CEO Reed Hastings touched briefly on the bigger picture for Netflix subscribers, saying during this week’s call, “Our members are watching pay-per-view and DVDs, our members are watching linear, our members are watching Fortnite. It’s all of these things. So, think of it as the real metric being can we keep our members happy and grow that subscriber base?” Of course, Hastings famously described Fortnite recently as his company’s biggest competitor in an amusing dig at the company’s more obvious OTT video rivals.
Chief Content Officer Ted Sarandos said, “We’re going to be rolling out more specific granular reporting first to our producers and then to our members and of course to the press over time and be more fully transparent about what people are watching on Netflix around the world.”
This implies Netflix might implement some form of ranking system for titles, available to general public, while internally it sounds like Netflix is cooking up some sort of master data pot – stirring in viewing figures from its own titles in combination with time spent on rival platforms – for which producers and executives can make informed decisions. More on these intriguing data revelations throughout the year, we hope.
Back to the balance sheet now. Revenues were up an impressive 22.2% to $4.5 billion for Q1, albeit a slowdown from the 40.4% year on year revenue growth achieved in Q1 2018. Operating income turned a corner from the previous quarter, almost doubling to $459 million, meaning net income enjoyed a jump of 18.6% year on year to $344 million.
Netflix is accustomed now to breaking records although an unfamiliar achievement adorned its most recent results, one it won’t want to flaunt, as the company’s quarterly streaming content obligations declined for the first time since its streaming content obligations began. The company’s content spend has famously increased to unprecedented levels in recent years, peaking at $19.3 million in Q4 2018, yet this mysteriously dropped off to $18.9 million in the previous quarter. While Netflix might not be proud of losing its growth streak, some investors might breathe a sigh of relief at seeing the trend bucked.
The reason, according to a Netflix statement, was “due in part to the timing of run-of-series commitments. In addition, as we shift to more original content, there will be greater variability in content obligations quarter to quarter due to the timing of when productions start.” The company did not provide estimated streaming content obligations for the next forecast.
Surprisingly, ARPU slipped by 2% year on year to $11.60 despite rolling out price hikes across prime markets in the US, Europe and most recently Latin America.

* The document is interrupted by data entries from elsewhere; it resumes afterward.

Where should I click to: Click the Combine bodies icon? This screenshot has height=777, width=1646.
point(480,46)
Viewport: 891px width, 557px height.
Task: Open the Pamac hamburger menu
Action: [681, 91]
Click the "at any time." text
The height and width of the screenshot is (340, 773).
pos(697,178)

Touching quickly on technology, revenues from the Technology and Development division declined again to $282.3 million for Q1 2018, down from $372.8 million a year earlier. Any elaboration on this shrinkage was absent from the earnings call and announcements this week, but it’s worth keeping a close eye on the developments of the AV1-based technology called Scalable Video Technology for AV1 (SVT-AV1) – a collaboration between Netflix and Intel announced just last week.
The software-based scalable codec claims 50% bandwidth efficiency over AVC while maintaining video quality, achieved partly through Intel’s acquisition of eBrisk last year – enabling faster AV1 algorithm development in the open source community which Netflix and Intel hope will spur innovation in video compression. Intel network platforms group VP and GM of the visual cloud division Lynn Comp said, “This codec makes it possible for services ranging from video on demand to live broadcast of 4Kp60/10-bit content on Intel Xeon Scalable processors, including the recently launched 2nd-Generation Intel Xeon Scalable processor.”